Defibrillator, a bit of history

An early prototype defibrillator was built by the American surgeon Claude S. Beck at the University of Cleveland in 1974; it saved the life of a 14-year-old boy who suffered ventricular fibrillation during surgery

It was a heavy and difficult piece of equipment to transport, powered by alternating current and required the use of a transformer to supply voltage up to 1000 volts.

Electrodes were applied directly to the ventricles and from then on its use became indispensable in operating theatres around the world.

In 1952, Dr Zoll and a team of doctors from Boston observed that defibrillation could be effective even without opening the chest; they applied the external electrodes to the chests of two patients in cardiac arrest and succeeded in resuscitating them.

The first died after only 20 minutes while the second survived for 11 months after receiving electrical cardiac stimulation for 52 consecutive hours.

In 1960, the first alternating current devices were replaced by direct current ones.

The latter, causing fewer complications, immediately appeared more effective.

In 1965, Frank Pantridge, a professor from Northern Ireland, invented the first portable defibrillator

It used a device powered by a car battery and was installed in an ambulance and first used in 1966.

Up until the 1970s, the equipment was manual and the operator, using an oscilloscope (an electronic measuring instrument that allows the time-domain trend of electrical signals to be displayed on a two-dimensional graph and direct voltage and period readings to be taken) had to determine the patient’s state and set the shock.

In the following decade, defibrillators were invented with a programme capable of operating autonomously and instructing the operator by means of speech synthesis systems.

The first implantable defibrillator models were subsequently introduced; they weighed an average of about 300 grams and were about the size of a pocket radio and inserted into an abdominal skin pocket.

In the case of necessary fibrillation, it was capable of giving a discharge of up to 34 joules.

Clearly, with technological progress, these devices have also been improved.

But the first device that can be compared to our current AEDs dates back to 1899.

When, thanks to the physiologists Provost and Batelli of the University of Geneva, they discovered through their research into ventricular fibrillation, the possibility of inducing cardiac arrhythmia by administering electrical impulses directly to the cardiac surface in laboratory dogs.

It was a discovery of some significance, but due to the use of very high voltages, the dogs’ hearts could no longer return to the normal activity that would allow them to survive.

Initially, this led to the demonisation of the defibrillator.

Subsequent research in fact ended up focusing on the negative sides and aspects of fibrillation instead of all the positive ones we know today that are true lifesavers.

In addition to manual defibrillators, there are semi-automatic defibrillators that allow non-medical personnel to perform defibrillation.

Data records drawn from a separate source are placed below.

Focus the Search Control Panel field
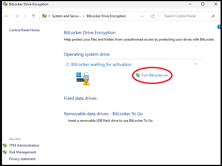Screen dimensions: 222x166 [x=186, y=16]
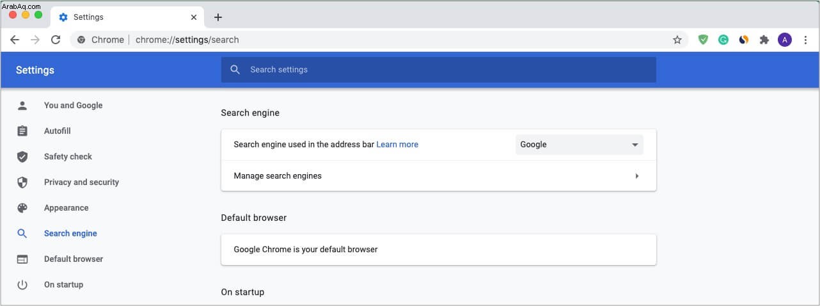Bookmark this page with the star icon
This screenshot has height=306, width=820.
[x=677, y=40]
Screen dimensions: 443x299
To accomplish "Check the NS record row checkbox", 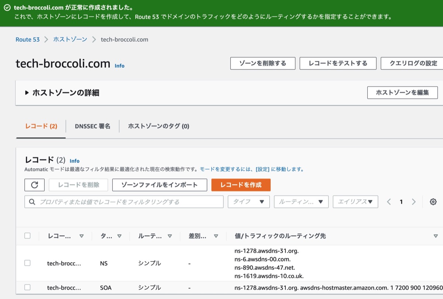I will 27,263.
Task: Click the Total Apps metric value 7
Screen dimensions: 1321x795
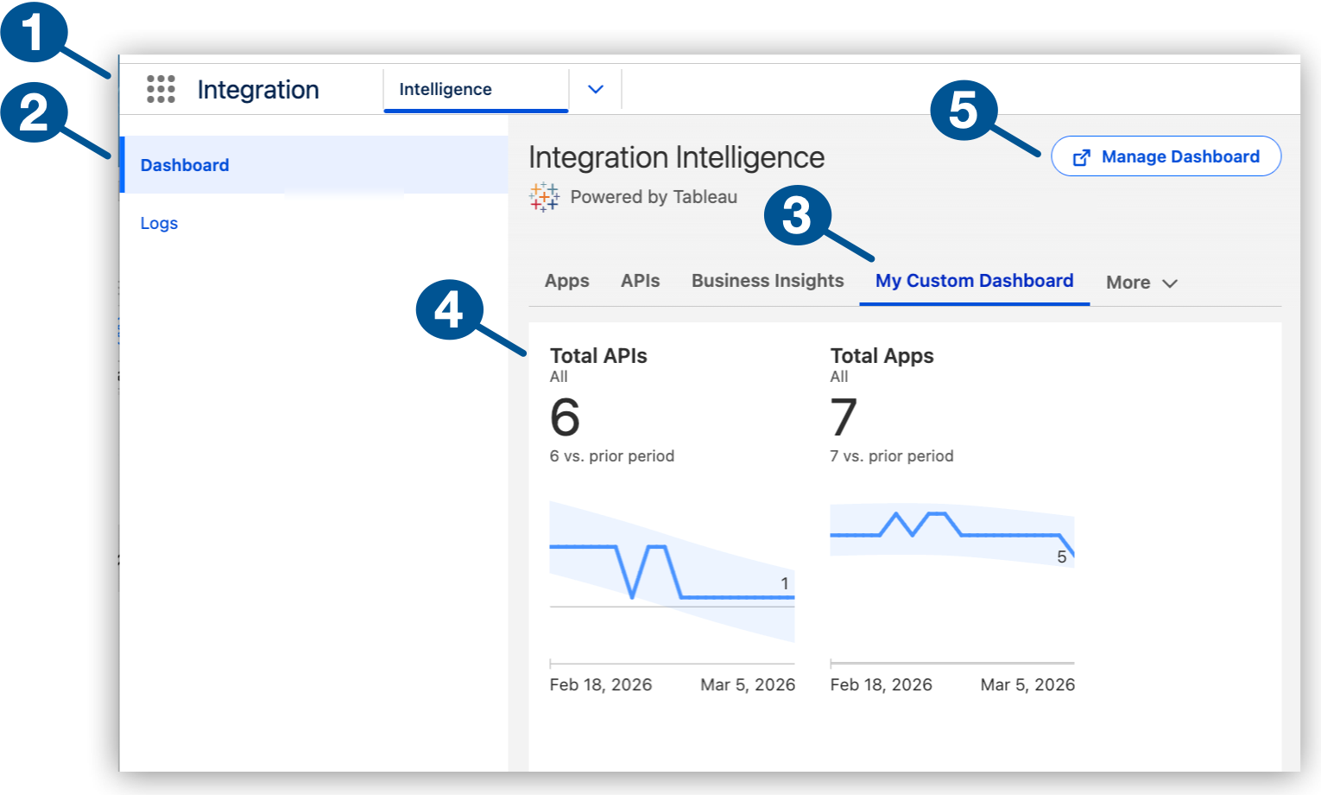Action: [844, 418]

The chances of saving a person in the event of cardio-respiratory arrest without consequences to the brain drop by 10% every minute.

It is essential to perform cardiac massage with mouth-to-mouth or mouth-to-nose ventilation or breathing through a mask-fitted balloon in order to maintain a constant and sufficient blood supply to the brain.

After 4 minutes of no oxygen to the brain, brain damage occurs, most often irreversibly; from 6 minutes onwards, in addition to irreversible brain damage, there is the risk of motor and speech deficits, or of affecting the person’s state of consciousness, an example being victims in a vegetative state.

Defibrillation should never be performed if one is near abundant water or if the victim is wet

A wet body causes electrical discharges to dissipate, adversely affecting the effect they should have on the heart.

In such cases the victim should be transported, clearly if not exposing him or her to further danger, to dry places; if necessary the victim should be stripped and dried as best as possible.

The maximum energy required is about 360 joules, in adults; usually the higher the energy, the more effective the defibrillation discharge.

In children under 8 years of age and weighing less than 35 kg, energy-limited pads are used in order to prevent the discharge from injuring the heart.

Currently, defibrillators are so simple to use that placement in schools, stadiums, airports, and many other public places will be made compulsory.

Portable devices are available at a cost that also allows private citizens who want to keep them at home to purchase them.

Modern AEDs weigh little more than a kilogram and operate almost fully automatically.